(NewsNation) —Amazon could begin layoffs of about 10,000 people this week, according to a report by the New York Times.
The newspaper reported Monday that people “with knowledge of the matter” said the company has plans to begin the largest layoffs in the company’s history.
Amazon’s devices organization, retail division and human resources would be hit the hardest, according to the report. Overall, the layoffs would represent less than 1% of the company’s total global workforce and 3% of its corporate employees, the New York Times reported.
According to CNBC, the potential layoffs come a week after headcount reductions at other tech firms. That includes Meta’s announcement that it would lay off more than 13% of its staff. Twitter also recently laid off a large portion of its workforce after Elon Musk acquired the business to the tune of $44 billion.
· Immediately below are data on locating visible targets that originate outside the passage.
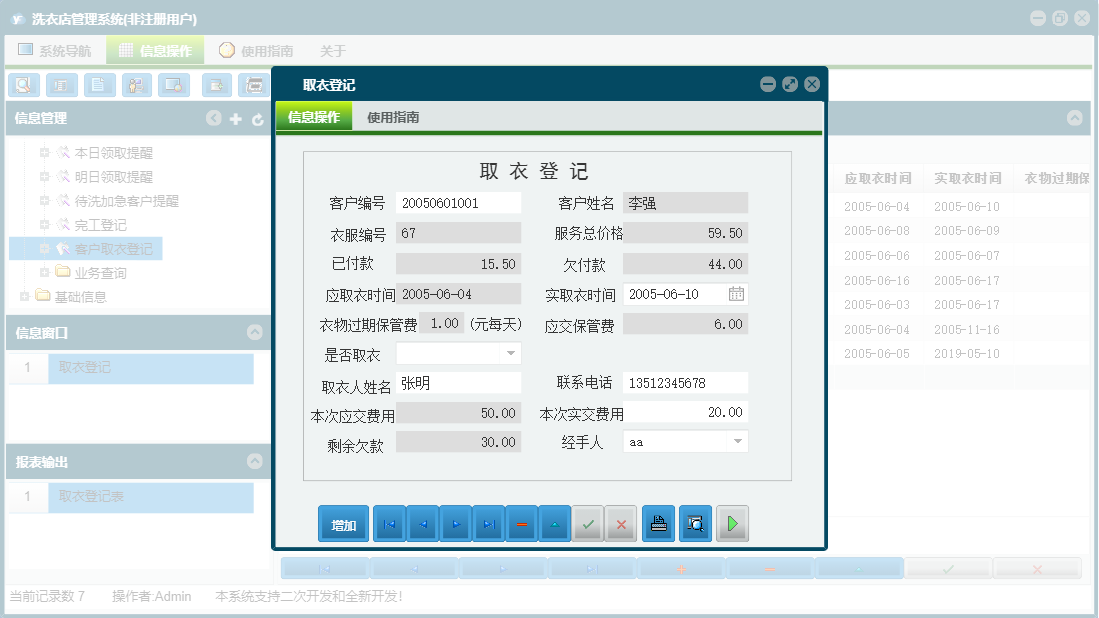Jump to first record with the navigation icon
This screenshot has width=1099, height=618.
389,523
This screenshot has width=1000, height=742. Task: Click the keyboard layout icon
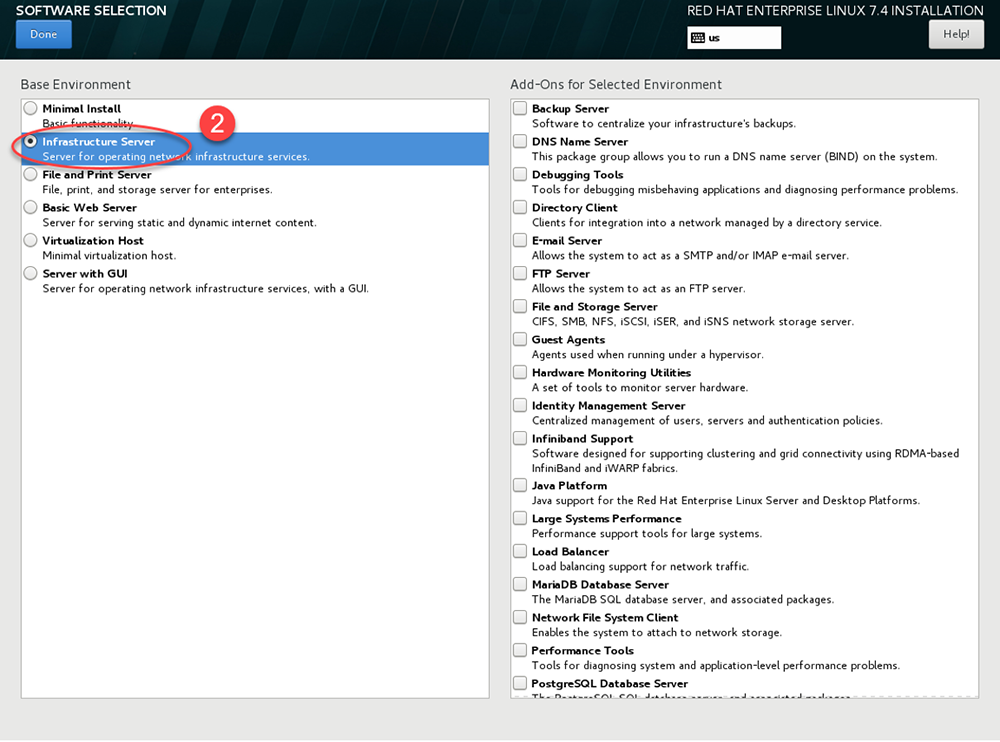698,38
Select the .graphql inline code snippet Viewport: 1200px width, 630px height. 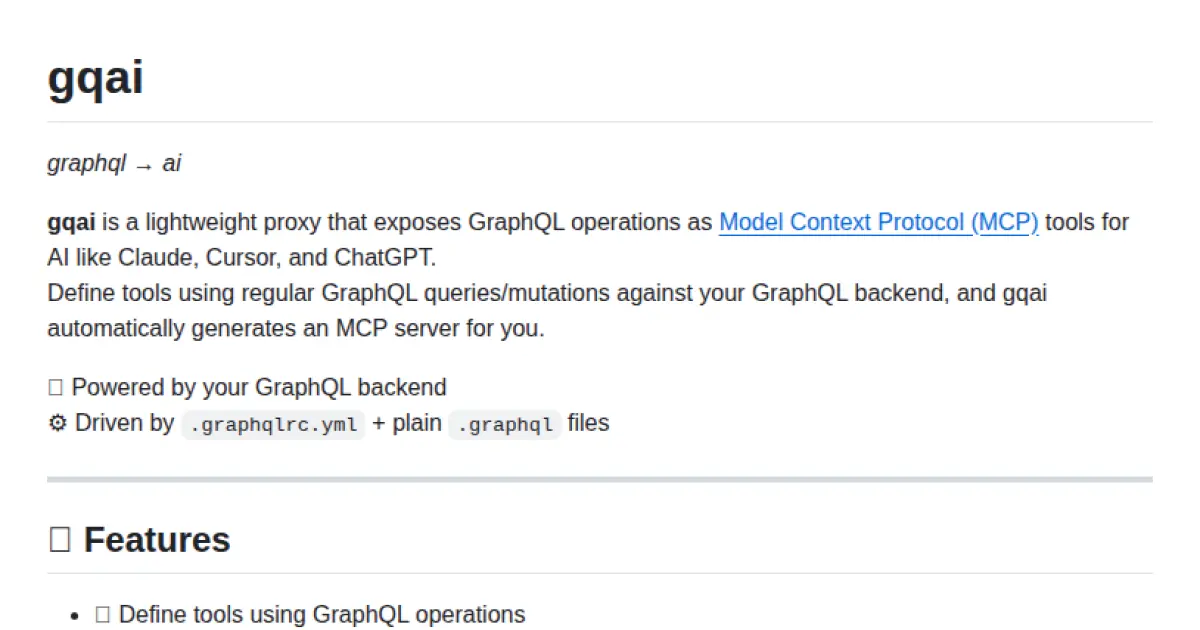click(504, 424)
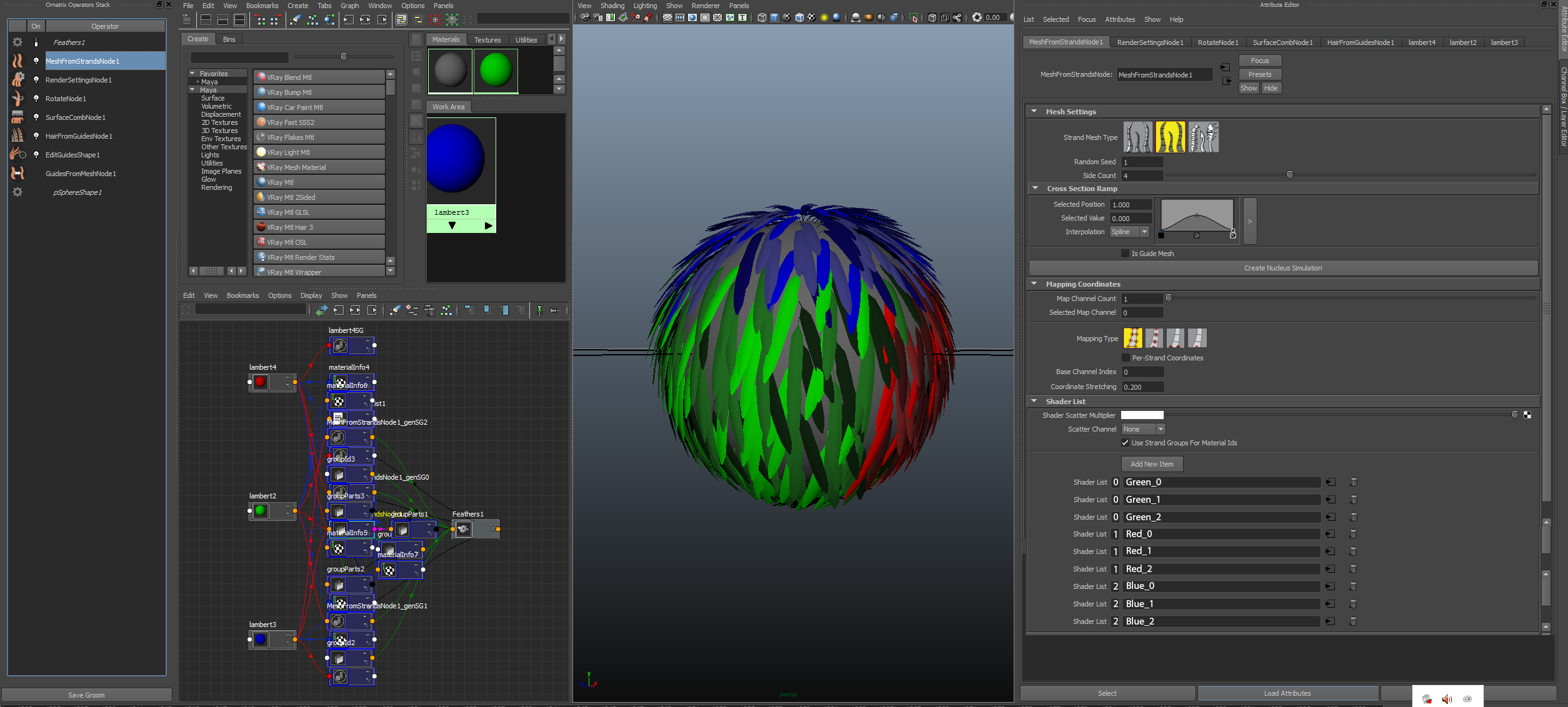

Musk’s timing of the Twitter purchase might have escalated those layoffs, Economist Robert Brusca told NewsNation affiliate WPIX in an interview last week.
“Elon Musk bought the company before the stock market weekend,” Brusca said. “The stock market fell and left him with a company at a much lower value but he had to pay a high price for it. And now he is trying to reduce expenses so he is cutting payrolls.”
Amazon hasn’t publicly confirmed its reported layoffs.
In a recent interview with CNN, Amazon founder Jeff Bezos said that he plans to give away most of his wealth to fight climate change and social and political division.
At all levels, the company is has struggled with employee retention.
Leaked documents from this summer show in 2021, about 35% of Amazon’s news hires stayed with the company for more than 90 days before quitting, being fired or laid off, Engadget first reported.
Those documents also laid out Amazon’s concerns about running out of people who would be willing to work for the company. That attrition costs Amazon $8 billion annually, according to Engadget’s report.